Motion controls and drives are the fastest-growing application area for Ethernet in the industrial sector, according to a new study from IMS Research, now part of IHS, which forecasts that the use of Ethernet in motion applications will more than triple between 2011 and 2016.

“Ethernet – particularly certain industrial variants – is very well suited to drive and motion control applications,” points out IHS’s discrete automation analyst, Tom Moore. “The growing number of Ethernet protocols, which are high-speed, deterministic and low jitter, mean its application has never been easier. Some of the most suitable protocols have forecast annual growth rates exceeding 30% to 2016”.

The rate of adoption of Ethernet is set to outstrip that of fieldbus technologies in almost all industrial applications over the coming decade. “In 10 to 15 years,” Moore predicts, “Ethernet will have replaced fieldbus as the mainstream networking technology for motor control products. This can only be good for the unification and simplification of networking solutions, driving down costs and increasing up-time.”

In 2011, fieldbus protocols still dominated new motion control node connections, with Ethernet accounting for around 1.8 million new motion control nodes – about 12% of the total. By 2016, new Ethernet nodes will account for more than 20% of all new networked motor control products, according to IHS. It is gaining ground rapidly in a market that is well known for being reserved and slow to adopt new technology, the market analyst adds.

“Part of the transition to Ethernet is due to the protocols available – such as Profinet, Ethernet/IP, Powerlink and EtherCat ­– which are all very well suited to motor control applications,” says Moore. “In particular, EtherCat is well known for very high speed data transmission and low response times. Its adoption is forecast to grow very strongly to 2016, especially as its member count continues to increase.”

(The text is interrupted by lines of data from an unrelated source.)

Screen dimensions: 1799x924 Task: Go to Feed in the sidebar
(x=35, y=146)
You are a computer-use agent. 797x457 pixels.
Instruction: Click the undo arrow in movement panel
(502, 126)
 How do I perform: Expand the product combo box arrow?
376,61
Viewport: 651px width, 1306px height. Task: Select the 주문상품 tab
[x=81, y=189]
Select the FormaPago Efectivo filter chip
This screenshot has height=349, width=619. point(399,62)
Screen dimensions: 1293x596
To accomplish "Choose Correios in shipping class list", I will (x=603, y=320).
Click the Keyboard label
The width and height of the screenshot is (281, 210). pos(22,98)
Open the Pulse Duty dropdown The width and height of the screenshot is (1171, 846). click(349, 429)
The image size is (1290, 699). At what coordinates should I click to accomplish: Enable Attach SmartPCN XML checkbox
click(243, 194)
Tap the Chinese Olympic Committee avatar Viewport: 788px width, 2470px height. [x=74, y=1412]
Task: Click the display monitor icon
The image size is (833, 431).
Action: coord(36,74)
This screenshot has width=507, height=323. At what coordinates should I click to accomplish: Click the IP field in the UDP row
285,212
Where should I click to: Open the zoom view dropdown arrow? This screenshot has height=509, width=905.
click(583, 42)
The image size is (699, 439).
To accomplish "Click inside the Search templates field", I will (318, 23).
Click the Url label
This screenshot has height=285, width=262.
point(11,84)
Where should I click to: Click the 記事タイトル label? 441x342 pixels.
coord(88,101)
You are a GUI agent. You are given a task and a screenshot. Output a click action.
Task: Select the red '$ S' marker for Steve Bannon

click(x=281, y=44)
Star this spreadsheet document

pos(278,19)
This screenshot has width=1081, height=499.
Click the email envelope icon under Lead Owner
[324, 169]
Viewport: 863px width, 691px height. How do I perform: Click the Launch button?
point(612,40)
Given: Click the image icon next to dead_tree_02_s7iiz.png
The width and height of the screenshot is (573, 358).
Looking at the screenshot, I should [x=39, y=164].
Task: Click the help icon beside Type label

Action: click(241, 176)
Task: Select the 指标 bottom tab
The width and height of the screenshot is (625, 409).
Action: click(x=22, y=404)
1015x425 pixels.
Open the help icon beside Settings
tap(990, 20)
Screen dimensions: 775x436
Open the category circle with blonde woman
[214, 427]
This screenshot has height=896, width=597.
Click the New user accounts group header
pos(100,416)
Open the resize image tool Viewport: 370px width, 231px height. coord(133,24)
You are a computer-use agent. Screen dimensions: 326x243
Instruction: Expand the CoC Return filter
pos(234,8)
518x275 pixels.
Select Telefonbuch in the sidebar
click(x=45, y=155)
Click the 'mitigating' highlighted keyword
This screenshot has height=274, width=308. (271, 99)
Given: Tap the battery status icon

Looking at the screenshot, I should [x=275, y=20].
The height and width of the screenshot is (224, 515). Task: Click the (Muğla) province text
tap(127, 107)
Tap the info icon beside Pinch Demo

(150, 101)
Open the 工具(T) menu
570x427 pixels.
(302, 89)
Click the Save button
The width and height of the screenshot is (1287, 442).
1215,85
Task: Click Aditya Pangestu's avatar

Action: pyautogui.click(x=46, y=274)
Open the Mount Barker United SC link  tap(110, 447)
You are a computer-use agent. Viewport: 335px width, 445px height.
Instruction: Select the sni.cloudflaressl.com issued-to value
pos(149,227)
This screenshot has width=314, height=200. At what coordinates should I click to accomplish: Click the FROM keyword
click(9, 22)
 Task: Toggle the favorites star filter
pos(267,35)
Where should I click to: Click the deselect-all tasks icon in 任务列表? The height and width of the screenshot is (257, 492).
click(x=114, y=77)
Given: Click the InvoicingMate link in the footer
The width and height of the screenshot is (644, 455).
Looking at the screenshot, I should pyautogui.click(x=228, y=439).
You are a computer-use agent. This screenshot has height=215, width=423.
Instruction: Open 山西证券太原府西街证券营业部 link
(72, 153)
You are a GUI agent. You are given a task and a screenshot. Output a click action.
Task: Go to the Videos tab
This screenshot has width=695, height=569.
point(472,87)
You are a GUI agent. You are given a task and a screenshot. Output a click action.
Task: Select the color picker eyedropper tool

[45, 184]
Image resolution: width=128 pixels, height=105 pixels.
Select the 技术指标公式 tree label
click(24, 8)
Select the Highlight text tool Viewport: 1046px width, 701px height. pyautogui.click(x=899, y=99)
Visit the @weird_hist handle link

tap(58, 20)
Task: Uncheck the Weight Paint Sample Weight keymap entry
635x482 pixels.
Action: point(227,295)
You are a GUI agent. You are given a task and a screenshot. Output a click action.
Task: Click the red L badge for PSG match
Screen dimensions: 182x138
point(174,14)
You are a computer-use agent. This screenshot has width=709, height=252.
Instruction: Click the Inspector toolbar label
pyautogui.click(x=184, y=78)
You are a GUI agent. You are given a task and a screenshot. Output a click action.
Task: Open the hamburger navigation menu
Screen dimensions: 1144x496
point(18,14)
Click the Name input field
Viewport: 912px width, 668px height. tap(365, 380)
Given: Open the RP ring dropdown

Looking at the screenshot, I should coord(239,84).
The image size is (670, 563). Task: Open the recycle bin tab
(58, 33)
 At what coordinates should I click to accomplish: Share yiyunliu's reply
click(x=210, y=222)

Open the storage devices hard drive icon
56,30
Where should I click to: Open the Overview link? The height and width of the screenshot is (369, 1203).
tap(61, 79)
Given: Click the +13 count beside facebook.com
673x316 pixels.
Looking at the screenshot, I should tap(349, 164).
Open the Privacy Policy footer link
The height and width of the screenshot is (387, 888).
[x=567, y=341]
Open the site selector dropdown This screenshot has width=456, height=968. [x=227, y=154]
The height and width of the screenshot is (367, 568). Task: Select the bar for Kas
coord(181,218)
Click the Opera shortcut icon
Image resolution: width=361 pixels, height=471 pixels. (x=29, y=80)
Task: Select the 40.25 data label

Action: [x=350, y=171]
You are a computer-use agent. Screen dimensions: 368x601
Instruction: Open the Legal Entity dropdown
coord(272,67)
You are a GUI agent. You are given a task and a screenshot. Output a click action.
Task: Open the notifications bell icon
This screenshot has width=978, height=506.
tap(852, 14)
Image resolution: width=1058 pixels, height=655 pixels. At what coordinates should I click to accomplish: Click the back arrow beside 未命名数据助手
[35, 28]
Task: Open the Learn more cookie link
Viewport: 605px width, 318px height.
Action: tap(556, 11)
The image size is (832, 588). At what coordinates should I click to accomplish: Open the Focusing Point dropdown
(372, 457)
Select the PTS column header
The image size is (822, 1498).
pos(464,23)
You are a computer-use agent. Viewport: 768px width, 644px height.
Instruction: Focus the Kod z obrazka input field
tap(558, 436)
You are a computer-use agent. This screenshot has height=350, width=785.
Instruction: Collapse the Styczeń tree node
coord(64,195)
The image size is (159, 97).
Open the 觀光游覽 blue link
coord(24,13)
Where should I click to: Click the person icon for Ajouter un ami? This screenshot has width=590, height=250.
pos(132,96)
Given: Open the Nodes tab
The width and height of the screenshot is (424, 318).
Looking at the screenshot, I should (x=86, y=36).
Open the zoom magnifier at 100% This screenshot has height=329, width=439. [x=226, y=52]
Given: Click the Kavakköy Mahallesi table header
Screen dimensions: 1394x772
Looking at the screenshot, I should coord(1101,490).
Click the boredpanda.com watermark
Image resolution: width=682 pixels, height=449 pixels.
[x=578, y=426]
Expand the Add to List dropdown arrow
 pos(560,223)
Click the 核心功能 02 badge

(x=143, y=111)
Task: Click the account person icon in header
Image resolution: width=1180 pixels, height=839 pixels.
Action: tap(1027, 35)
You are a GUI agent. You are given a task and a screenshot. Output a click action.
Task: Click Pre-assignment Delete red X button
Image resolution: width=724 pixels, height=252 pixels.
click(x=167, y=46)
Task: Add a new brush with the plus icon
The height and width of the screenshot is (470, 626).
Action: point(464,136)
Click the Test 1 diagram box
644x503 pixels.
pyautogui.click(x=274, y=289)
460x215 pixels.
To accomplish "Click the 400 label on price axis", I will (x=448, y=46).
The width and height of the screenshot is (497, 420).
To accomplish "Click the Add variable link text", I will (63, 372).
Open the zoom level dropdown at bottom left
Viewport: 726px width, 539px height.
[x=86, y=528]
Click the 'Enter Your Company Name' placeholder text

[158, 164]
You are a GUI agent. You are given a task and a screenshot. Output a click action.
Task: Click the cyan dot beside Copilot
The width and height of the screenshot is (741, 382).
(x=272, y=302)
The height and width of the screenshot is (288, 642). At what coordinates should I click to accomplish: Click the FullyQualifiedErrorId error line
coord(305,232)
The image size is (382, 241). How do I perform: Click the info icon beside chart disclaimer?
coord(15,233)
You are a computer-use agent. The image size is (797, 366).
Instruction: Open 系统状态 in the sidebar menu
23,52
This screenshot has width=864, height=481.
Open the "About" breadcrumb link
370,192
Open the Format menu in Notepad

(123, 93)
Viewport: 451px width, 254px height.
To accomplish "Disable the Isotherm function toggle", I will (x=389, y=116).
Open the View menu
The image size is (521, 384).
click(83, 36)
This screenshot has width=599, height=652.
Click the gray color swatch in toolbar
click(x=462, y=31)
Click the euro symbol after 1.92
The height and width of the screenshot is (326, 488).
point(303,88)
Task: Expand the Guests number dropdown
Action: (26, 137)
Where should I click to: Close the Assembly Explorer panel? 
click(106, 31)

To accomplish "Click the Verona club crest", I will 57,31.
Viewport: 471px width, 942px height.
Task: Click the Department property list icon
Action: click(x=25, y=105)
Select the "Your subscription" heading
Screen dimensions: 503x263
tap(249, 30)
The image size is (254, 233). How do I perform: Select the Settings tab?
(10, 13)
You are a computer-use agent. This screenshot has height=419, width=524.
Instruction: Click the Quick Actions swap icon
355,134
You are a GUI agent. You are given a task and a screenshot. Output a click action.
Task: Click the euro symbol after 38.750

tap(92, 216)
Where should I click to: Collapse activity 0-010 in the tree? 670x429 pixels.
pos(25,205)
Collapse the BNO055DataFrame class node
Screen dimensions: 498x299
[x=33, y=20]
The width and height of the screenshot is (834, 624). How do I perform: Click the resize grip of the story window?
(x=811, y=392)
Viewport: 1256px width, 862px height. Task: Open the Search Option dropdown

Networking, however, isn’t just about the technology or protocols on offer; it is about the equipment itself. Nodes – the connections to the higher network – are set to increase and this is being driven partly by the increasing number of ports per device. This has accelerated the growth rate of networking technologies. “The increase in node count has come about for several reasons,” Moore remarks. “More and more products are being released with the ability to daisy-chain, requiring at least two ports.”